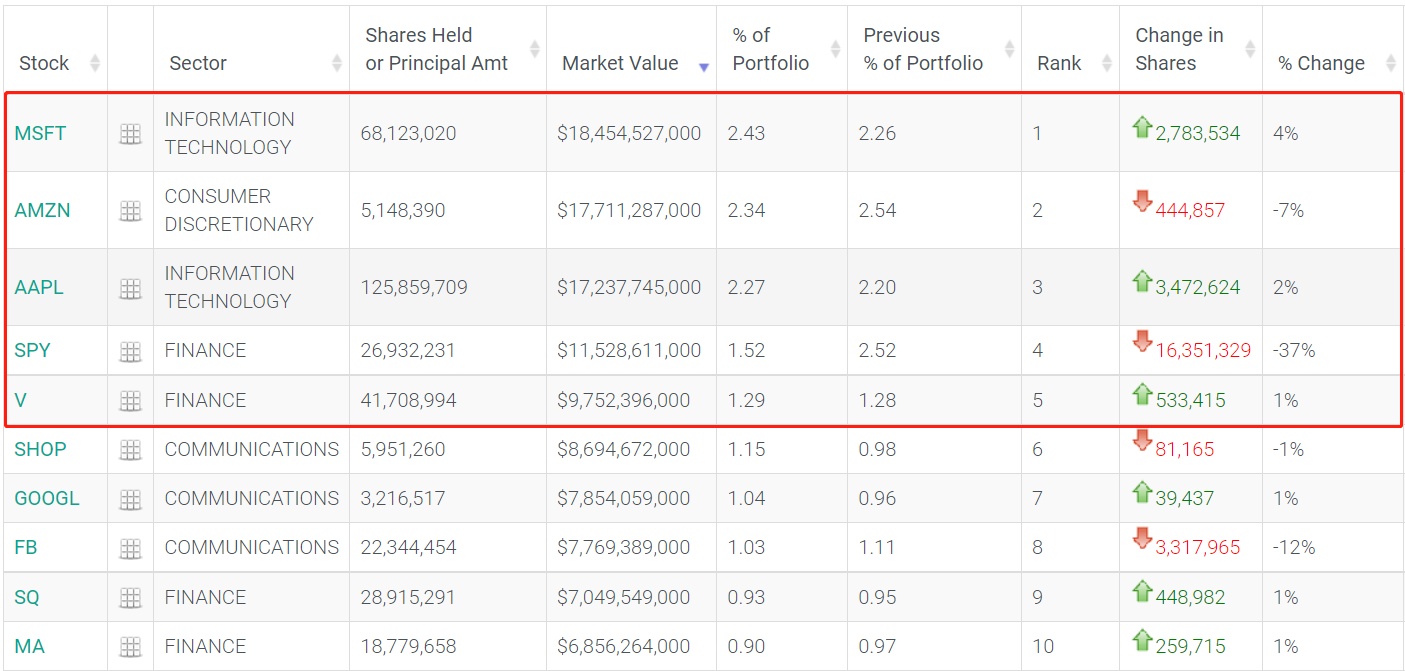Click the grid icon in SPY row

point(130,351)
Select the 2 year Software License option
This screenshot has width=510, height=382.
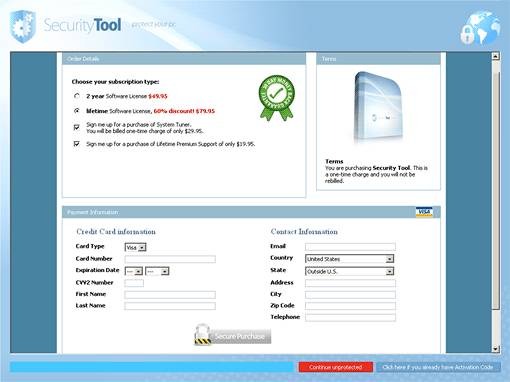click(77, 96)
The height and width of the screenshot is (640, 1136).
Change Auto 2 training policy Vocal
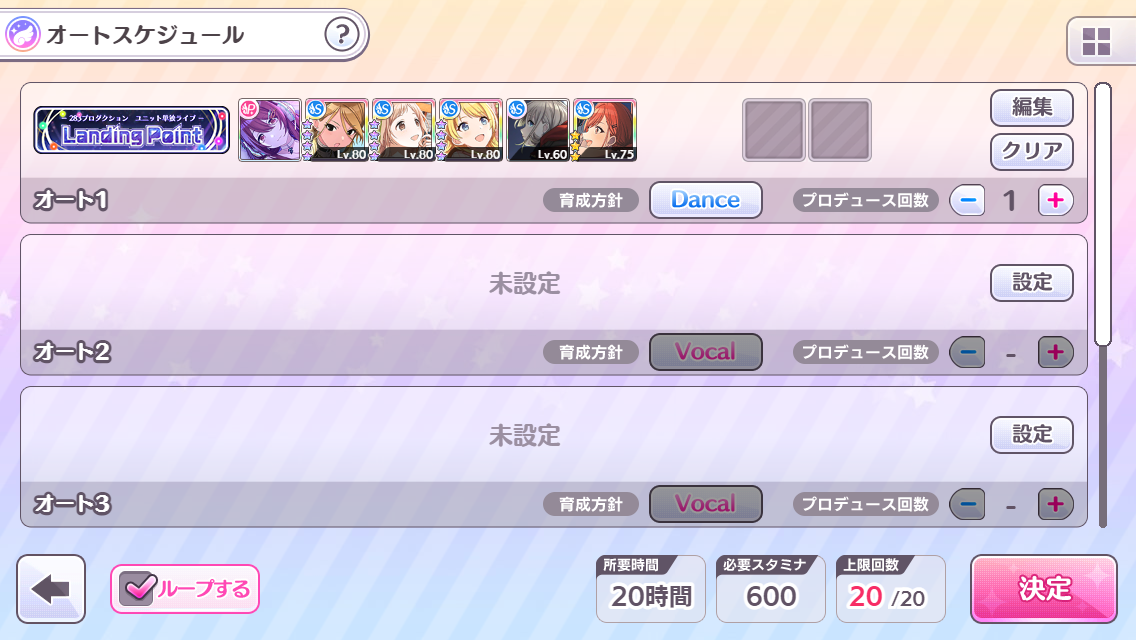click(706, 352)
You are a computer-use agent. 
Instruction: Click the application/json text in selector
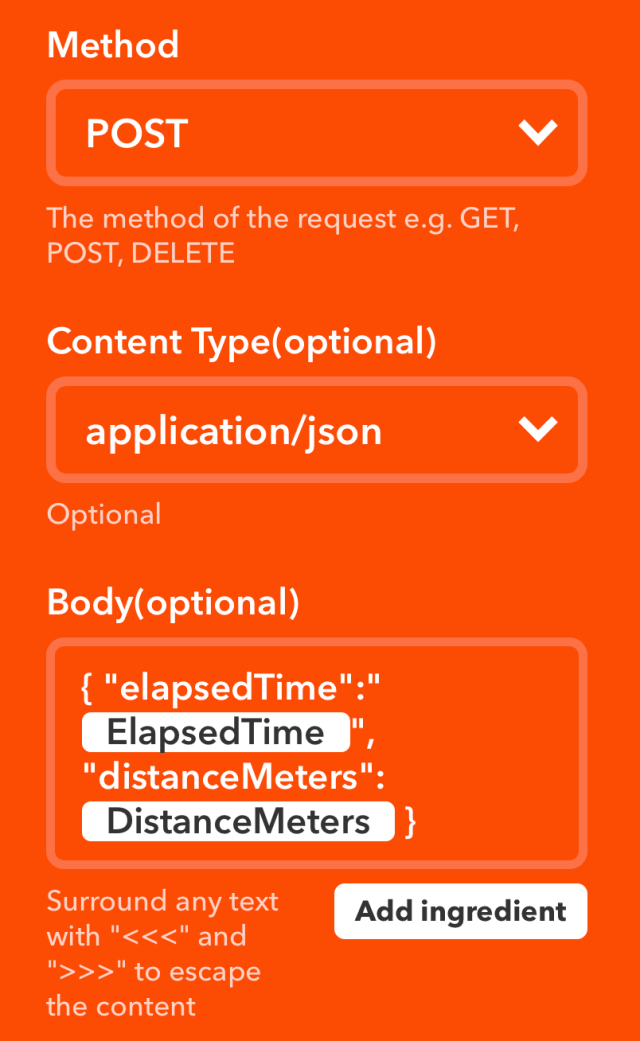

####################

• [Work task]: Could you write out verbatim only those lines that run from the line containing "The height and" through the end of the listing above, both included, without the pictures?

• [Task response]:
The height and width of the screenshot is (640, 1136).
Change Auto 2 training policy Vocal
click(706, 352)
You are a computer-use agent. 
Instruction: Click the application/json text in selector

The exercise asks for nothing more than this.